Rapina in villa, la polizia di Pisa indaga sulle impronte digitali

Pubblicato il 16 Aprile 2011 - 19:18 OLTRE 6 MESI FA

PISA – Potrebbero essere le impronte digitali lasciate su un bicchiere e sul telefonino del figlio della vittima a dare una svolta alle indagini della squadra mobile nella ricerca dei banditi che due notti fa hanno fatto irruzione nella villa dell’imprenditore Mauro Franceschi, morto d’infarto poco dopo, a Visignano di Cascina (Pisa). La polizia sta dando la caccia a 4-5 persone di origine romena o albanese.

Il cellulare di Massimiliano Franceschi è stato sequestrato e ora è all’esame della polizia scientifica, che sta ricostruendo l’esatta dinamica dei fatti anche in seguito alla lunga deposizione rilasciata ieri dal giovane. Massimiliano Franceschi è stato immobilizzato a letto, ma quando il padre ha accusato il malore fatale, uno dei delinquenti, quello che lo teneva d’occhio nella sua camera, gli ha passato il telefono dopo avere composto il numero del 118 per chiedere aiuto. La polizia sta anche indagando tra i dipendenti dell’azienda di Franceschi per capire se il colpo in villa sia stato organizzato proprio nell’ambiente di lavoro della famiglia di imprenditori.

Intanto, Massimiliano Franceschi corregge le indiscrezioni di stampa relative al bottino della rapina e racconta i drammatici momenti vissuti l’altra notte: ”Non so quanto denaro ci fosse in cassaforte, ma credo molto meno dei 70 mila euro di cui si è parlato. Avevamo incassato denaro contante da una recente fiera, ma mio padre aveva effettuato alcuni pagamenti nei giorni scorsi e non era tipo da tenere tutti quei soldi in casa. Non è stato lui ad aprire la cassaforte, ma i rapinatori stessi. Ho detto loro i tre punti della casa dove potevano essere le chiavi e hanno fatto tutto da soli, prendendo anche l’orologio Rolex di mio padre e i gioielli che mio nonno ha collezionato per una vita e che ha lasciato in eredità a mia madre”.

L’irruzione, nel ricordo del giovane, è durata meno di un quarto d’ora intorno all’una di notte: ”Ero a letto quando mi hanno svegliato e immobilizzato, legandomi e tenendomi fermo con un gomito o un ginocchio sulla schiena. Ero con il viso sul letto, sentivo mio padre gridare e supplicavo i banditi di non fargli del male perche’ era malato. Era in dialisi e aveva fatto il trattamento la mattina stessa. Era molto debole ed ero sicuro che sarebbe accaduto qualcosa di grave. Avevo una pistola puntata alla testa e non riuscivo a muovermi. Ero come paralizzato, terrorizzato. Poi quello che mi teneva fermo, che parlava italiano ma con accento dell’Europa dell’Est, mi ha chiesto quale numero avrebbe dovuto fare per chiamare un medico”.

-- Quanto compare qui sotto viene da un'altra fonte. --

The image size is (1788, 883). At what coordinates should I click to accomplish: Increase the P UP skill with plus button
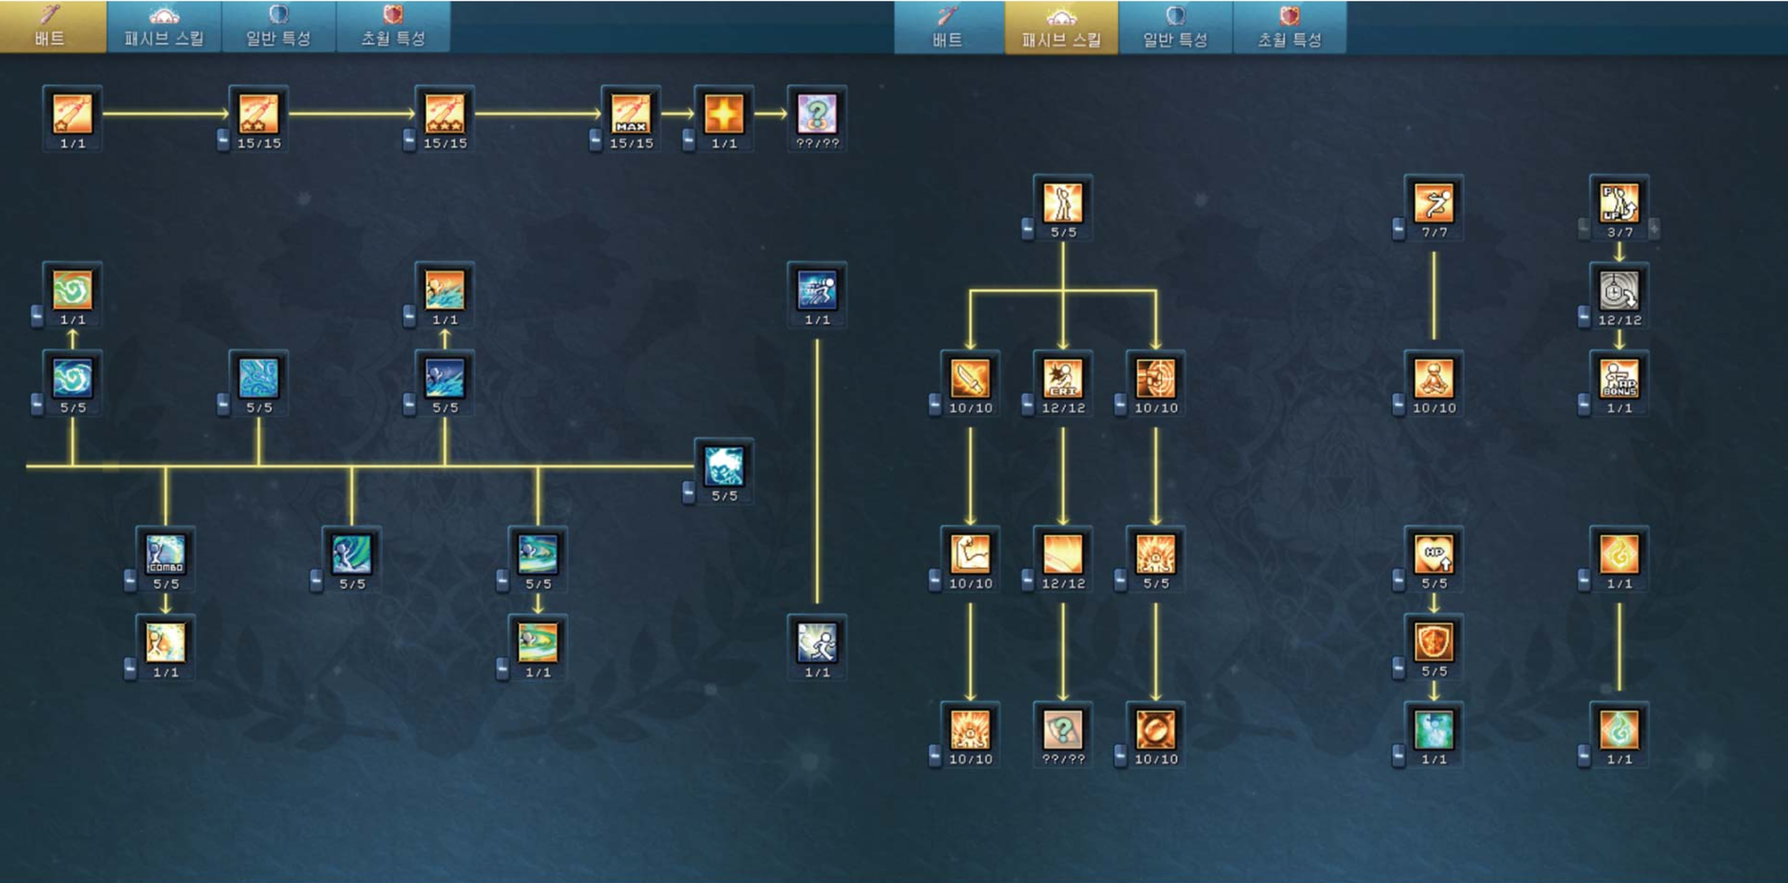click(x=1655, y=227)
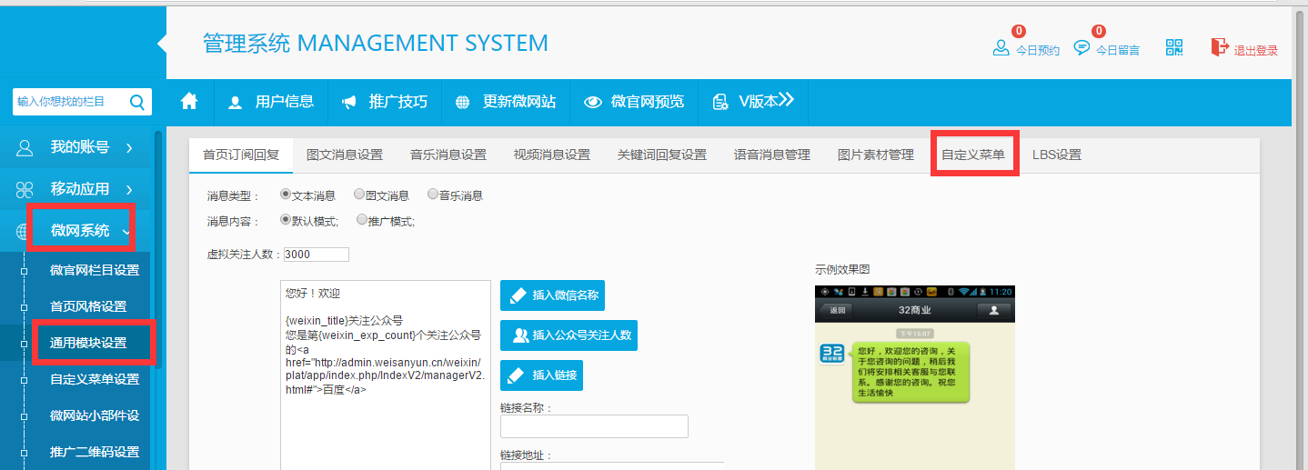Choose 推广模式 content mode option
This screenshot has width=1308, height=470.
[362, 220]
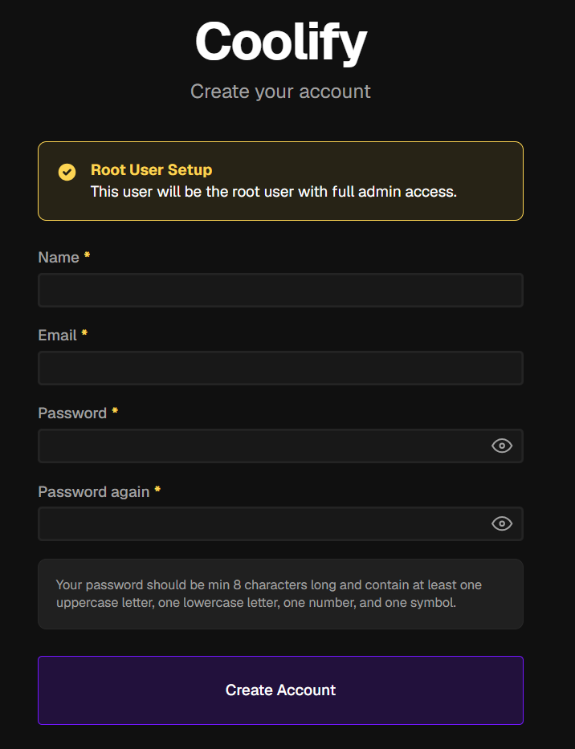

“Si sentiva che aveva paura anche lui. Forse non avevano calcolato che ci potesse scappare il morto – ha aggiunto -. Ha composto il numero del 118 sul mio cellulare e me lo ha avvicinato al viso. Loro sono fuggiti immediatamente. Nel frattempo sono riuscito a liberarmi e ho visto mio padre a terra nella sua camera”. Nella concitazione di quei minuti, Massimiliano ha chiesto anche da bere ai rapinatori che gli hanno portato dell’acqua dentro a un bicchiere. E anche su questo oggetto si concentrano le analisi della scientifica per cercare di rilevare le impronte digitali dei malviventi o altri indizi utili alle indagini.